リニア新幹線とは超伝導と磁気の技術を使った高速鉄道で、10年後に品川—名古屋間が開業します。ゴム車輪で走り始めた後、磁気の力で車体を地上から10センチほど浮かせて加速、今の新幹線の倍にあたる時速500キロに達します。再び減速してゴム車輪走行に戻る瞬間は、まるで飛行機の“着陸”の感覚でした。

私の小学校の教科書に、未来の山手線のアイデアが掲載されていました。これは、丸く繋がった山手線がノンストップで線路を回り続け、乗客は、回転する円盤状のホームから、電車に乗り移る、というものでした。

かなり突飛な話で、いまや覚えている人も殆どいないようです。しかし、磁気で車体を浮かせて走らせる超伝導リニア技術など、「円形山手線」以上に夢物語のように聞こえます。それを現実の世界で見て、日本の技術応用力と開発の熱意に感動しました。

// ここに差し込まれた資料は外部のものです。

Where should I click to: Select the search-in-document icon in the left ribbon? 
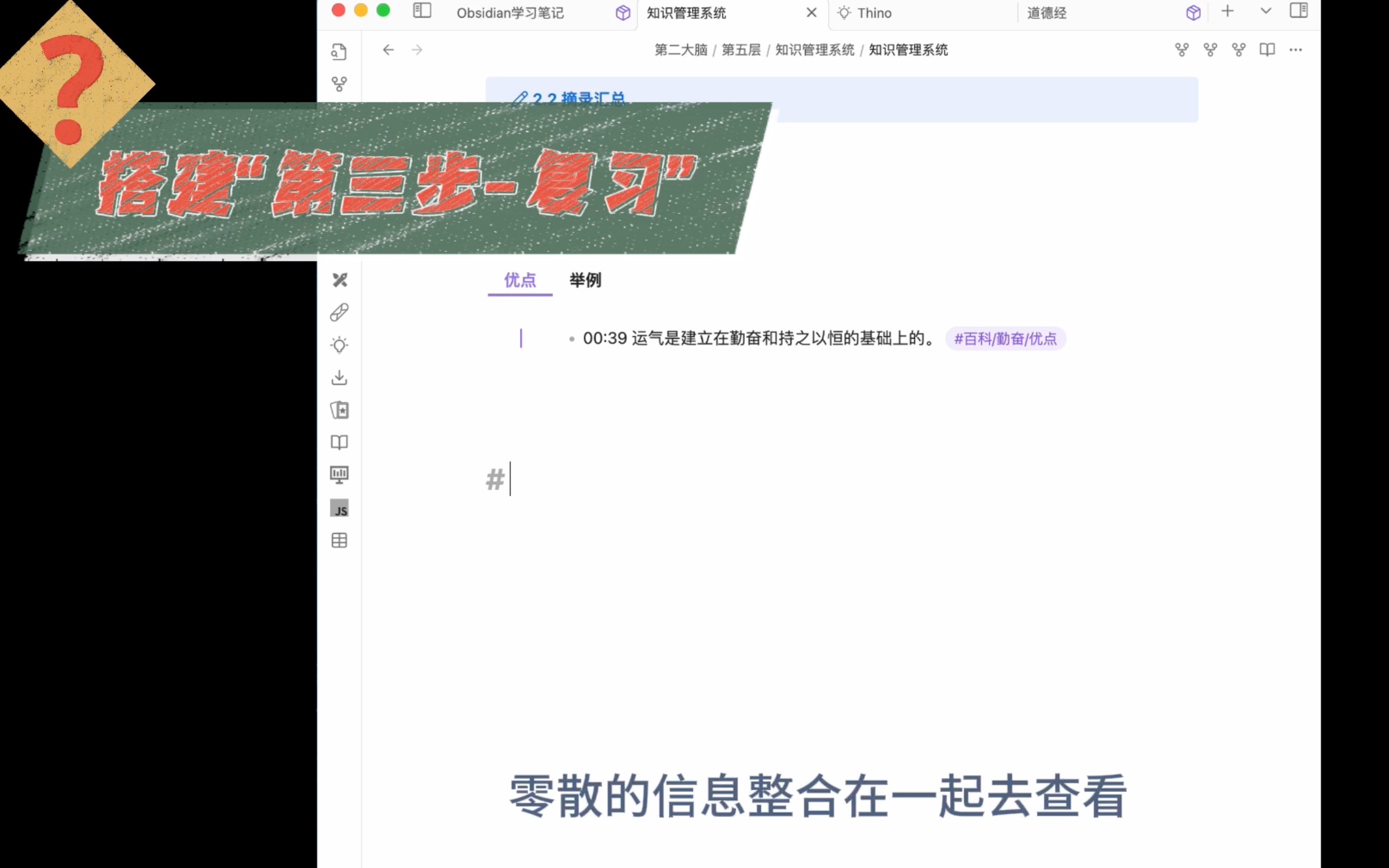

現在、次の輸送技術として注目されているのは、テスラCEOのイーロン・マスクが考案している「ハイパーループ」です。貨物や人を載せた“ポッド”が、真空に近いチューブの中を、飛行機すら追い抜く時速1,000キロ以上で疾走するというものです。技術的には実現可能なようで、2週間前、韓国政府が開発を発表しています。但しポッドの輸送力の問題や規制、路線の買収など、まだ課題も多いと言われています。

53年前、日本は世界初の高速鉄道を開業しました。しかし、その後スピードでは一部の国に抜かれていますし、多様な発案力も米国主導の感が否めません。

そのような中で、日本がリニアを世界に先駆けて実用化することで、技術の応用力の高さを世界に示して欲しいものです。その経済効果もさることながら、これを見た子供や若者たちが、ハイパーループを超える新たな技術の開発に目覚めてくれれば、何よりの成果だと思います。